**Exercise goal**
Gather all lines with "will" from the records.

**Input data**

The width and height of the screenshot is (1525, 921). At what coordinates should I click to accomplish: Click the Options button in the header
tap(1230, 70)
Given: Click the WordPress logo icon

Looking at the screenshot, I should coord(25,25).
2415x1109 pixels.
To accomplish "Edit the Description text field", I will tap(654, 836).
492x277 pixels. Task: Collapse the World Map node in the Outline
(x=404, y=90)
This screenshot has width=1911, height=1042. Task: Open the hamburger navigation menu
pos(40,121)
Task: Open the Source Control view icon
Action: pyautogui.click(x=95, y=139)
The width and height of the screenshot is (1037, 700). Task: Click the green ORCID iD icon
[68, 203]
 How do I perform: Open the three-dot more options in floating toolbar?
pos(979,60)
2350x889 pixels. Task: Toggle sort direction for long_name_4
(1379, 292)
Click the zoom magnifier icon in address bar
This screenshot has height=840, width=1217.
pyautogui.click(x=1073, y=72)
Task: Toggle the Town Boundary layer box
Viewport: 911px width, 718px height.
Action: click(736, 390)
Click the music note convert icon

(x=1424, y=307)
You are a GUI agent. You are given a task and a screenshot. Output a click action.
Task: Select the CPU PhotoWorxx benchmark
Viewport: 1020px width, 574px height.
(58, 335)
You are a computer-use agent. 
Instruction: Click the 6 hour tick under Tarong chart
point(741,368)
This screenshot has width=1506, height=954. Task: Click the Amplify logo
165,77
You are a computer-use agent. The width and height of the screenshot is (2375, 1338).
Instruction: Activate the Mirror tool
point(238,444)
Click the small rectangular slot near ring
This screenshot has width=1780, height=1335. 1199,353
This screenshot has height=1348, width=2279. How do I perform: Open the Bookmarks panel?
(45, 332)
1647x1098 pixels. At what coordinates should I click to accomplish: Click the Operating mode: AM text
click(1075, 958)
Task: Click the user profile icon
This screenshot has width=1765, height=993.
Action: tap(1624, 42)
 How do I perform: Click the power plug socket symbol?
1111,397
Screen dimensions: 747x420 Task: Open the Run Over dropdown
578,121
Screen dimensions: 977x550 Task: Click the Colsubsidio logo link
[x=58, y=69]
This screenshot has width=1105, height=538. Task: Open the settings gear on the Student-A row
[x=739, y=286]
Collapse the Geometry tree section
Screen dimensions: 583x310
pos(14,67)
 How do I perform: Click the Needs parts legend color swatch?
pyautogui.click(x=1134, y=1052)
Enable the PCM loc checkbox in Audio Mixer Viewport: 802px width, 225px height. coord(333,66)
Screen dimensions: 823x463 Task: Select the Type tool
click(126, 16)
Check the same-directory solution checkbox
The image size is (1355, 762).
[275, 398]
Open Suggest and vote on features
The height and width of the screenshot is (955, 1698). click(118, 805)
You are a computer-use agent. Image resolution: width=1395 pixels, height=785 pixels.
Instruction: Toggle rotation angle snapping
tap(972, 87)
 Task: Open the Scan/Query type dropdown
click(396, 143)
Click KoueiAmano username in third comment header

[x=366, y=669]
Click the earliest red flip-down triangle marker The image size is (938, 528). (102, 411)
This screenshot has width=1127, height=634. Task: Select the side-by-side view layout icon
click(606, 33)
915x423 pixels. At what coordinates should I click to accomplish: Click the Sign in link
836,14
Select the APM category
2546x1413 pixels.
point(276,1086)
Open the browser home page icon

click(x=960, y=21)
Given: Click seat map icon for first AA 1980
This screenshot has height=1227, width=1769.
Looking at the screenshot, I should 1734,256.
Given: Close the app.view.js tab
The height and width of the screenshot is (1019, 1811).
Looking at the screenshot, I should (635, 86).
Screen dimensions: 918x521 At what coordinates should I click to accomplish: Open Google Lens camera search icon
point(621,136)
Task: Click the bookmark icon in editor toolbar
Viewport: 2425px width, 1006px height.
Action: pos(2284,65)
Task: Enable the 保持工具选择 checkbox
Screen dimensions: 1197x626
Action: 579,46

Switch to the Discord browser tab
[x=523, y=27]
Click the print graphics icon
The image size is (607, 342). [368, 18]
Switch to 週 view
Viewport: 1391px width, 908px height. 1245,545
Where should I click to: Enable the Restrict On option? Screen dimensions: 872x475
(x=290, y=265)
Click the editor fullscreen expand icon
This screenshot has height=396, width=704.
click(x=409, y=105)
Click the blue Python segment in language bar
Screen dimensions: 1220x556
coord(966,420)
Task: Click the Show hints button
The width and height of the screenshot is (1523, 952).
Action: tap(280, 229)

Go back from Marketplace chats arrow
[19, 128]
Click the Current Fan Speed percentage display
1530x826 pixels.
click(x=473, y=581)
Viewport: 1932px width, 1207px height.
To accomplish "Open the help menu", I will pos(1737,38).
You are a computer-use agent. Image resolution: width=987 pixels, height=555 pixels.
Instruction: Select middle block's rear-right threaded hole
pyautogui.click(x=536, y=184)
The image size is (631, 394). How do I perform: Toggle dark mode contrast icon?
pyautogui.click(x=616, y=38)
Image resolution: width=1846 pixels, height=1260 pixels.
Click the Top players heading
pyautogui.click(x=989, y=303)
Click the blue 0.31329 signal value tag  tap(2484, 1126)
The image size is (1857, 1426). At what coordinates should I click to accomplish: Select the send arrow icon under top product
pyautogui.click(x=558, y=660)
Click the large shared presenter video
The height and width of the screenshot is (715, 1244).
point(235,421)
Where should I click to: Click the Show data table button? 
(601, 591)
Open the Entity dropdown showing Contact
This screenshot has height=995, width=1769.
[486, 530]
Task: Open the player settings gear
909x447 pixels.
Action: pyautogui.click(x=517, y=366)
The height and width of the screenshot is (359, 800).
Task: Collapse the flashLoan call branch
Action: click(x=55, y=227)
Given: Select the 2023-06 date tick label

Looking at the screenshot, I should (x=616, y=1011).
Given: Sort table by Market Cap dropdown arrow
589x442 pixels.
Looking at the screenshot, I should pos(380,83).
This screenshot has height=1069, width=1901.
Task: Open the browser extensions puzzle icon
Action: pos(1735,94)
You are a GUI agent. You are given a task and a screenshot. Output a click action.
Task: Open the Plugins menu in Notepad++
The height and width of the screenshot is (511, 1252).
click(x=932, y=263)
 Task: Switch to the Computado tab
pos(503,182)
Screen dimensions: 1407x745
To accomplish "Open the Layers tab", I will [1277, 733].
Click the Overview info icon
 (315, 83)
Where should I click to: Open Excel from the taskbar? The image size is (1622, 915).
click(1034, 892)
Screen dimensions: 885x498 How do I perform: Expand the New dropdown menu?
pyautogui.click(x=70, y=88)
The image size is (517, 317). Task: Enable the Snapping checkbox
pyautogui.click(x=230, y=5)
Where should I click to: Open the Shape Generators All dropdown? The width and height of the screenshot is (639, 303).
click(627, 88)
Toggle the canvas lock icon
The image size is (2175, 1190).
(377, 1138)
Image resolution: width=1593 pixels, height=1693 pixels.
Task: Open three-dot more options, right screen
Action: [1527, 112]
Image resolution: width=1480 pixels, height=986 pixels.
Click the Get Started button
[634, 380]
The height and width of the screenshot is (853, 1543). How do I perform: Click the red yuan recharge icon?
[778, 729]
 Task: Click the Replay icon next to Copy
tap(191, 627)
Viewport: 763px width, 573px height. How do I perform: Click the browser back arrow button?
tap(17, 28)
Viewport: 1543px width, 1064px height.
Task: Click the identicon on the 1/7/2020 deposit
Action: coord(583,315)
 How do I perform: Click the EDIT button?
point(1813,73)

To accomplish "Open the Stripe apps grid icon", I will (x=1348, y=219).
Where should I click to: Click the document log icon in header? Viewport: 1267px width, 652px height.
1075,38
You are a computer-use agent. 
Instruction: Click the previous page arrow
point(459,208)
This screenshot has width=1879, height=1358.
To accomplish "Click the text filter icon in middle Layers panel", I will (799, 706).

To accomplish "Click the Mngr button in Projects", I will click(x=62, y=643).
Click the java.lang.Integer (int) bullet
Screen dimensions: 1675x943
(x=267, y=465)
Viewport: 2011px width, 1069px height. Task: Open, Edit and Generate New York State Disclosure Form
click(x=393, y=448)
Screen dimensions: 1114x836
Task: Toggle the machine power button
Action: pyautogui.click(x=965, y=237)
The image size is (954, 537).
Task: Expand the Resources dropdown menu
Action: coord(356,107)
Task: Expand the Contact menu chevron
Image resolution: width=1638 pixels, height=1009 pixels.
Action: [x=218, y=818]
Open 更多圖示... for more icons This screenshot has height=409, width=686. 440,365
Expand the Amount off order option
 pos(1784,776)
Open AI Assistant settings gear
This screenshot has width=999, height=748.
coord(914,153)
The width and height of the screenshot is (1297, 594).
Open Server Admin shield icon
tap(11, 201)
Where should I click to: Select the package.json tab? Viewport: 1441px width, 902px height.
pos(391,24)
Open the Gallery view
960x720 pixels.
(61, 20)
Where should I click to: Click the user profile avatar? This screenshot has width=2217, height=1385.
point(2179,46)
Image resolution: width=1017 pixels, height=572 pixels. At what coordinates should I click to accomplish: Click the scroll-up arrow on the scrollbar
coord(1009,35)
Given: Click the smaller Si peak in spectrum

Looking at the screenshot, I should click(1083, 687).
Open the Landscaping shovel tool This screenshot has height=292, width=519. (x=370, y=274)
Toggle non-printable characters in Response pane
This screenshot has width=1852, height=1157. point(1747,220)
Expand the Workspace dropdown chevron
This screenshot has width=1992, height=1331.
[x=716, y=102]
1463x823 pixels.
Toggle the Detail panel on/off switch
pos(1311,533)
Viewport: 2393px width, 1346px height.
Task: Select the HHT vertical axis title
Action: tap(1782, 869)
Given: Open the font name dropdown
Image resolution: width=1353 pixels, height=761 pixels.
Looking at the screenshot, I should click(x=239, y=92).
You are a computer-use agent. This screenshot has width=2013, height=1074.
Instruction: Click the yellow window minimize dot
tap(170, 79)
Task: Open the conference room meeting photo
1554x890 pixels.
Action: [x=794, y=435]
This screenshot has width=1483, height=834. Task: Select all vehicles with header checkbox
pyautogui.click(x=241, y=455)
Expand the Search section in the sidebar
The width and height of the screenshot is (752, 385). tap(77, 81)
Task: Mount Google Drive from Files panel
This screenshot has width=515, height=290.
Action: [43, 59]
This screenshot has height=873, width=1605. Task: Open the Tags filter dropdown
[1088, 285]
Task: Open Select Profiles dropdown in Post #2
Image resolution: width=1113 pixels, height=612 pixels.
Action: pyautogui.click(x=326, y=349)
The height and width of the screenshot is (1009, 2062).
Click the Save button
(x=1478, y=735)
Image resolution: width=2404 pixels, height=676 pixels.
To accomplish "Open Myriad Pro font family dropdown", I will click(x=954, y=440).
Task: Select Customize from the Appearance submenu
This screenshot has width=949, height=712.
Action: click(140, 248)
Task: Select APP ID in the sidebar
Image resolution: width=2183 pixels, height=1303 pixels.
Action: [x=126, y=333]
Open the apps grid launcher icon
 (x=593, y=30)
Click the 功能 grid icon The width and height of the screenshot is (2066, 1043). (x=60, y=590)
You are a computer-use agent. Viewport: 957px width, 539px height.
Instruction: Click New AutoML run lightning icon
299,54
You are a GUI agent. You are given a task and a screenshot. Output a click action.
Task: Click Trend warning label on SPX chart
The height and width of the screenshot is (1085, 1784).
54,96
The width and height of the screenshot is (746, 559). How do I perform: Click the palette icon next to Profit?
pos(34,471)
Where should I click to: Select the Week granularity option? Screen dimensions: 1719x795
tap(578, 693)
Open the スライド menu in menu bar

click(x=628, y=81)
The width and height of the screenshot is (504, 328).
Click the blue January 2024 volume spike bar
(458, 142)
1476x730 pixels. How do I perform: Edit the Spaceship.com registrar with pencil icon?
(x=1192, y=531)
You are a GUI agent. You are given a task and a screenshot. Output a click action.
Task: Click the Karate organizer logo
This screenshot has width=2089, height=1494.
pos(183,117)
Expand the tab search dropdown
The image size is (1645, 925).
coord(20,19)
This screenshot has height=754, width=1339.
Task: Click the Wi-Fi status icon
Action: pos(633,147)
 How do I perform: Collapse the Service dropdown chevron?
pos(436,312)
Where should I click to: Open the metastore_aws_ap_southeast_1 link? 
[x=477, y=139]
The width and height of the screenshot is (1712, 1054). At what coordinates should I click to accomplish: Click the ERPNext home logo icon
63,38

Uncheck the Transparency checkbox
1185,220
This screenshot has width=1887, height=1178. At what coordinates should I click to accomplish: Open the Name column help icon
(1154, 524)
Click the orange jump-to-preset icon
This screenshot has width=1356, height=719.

**Task response**
To accomplish "Edit the Description text field", I will tap(654, 836).
To accomplish "Open the help menu", I will pos(1737,38).
To accomplish "Open the Layers tab", I will [1277, 733].
To accomplish "Open the Stripe apps grid icon", I will (x=1348, y=219).
To accomplish "Click the text filter icon in middle Layers panel", I will (799, 706).
To accomplish "Click the Mngr button in Projects", I will click(x=62, y=643).
To accomplish "Open Myriad Pro font family dropdown", I will click(x=954, y=440).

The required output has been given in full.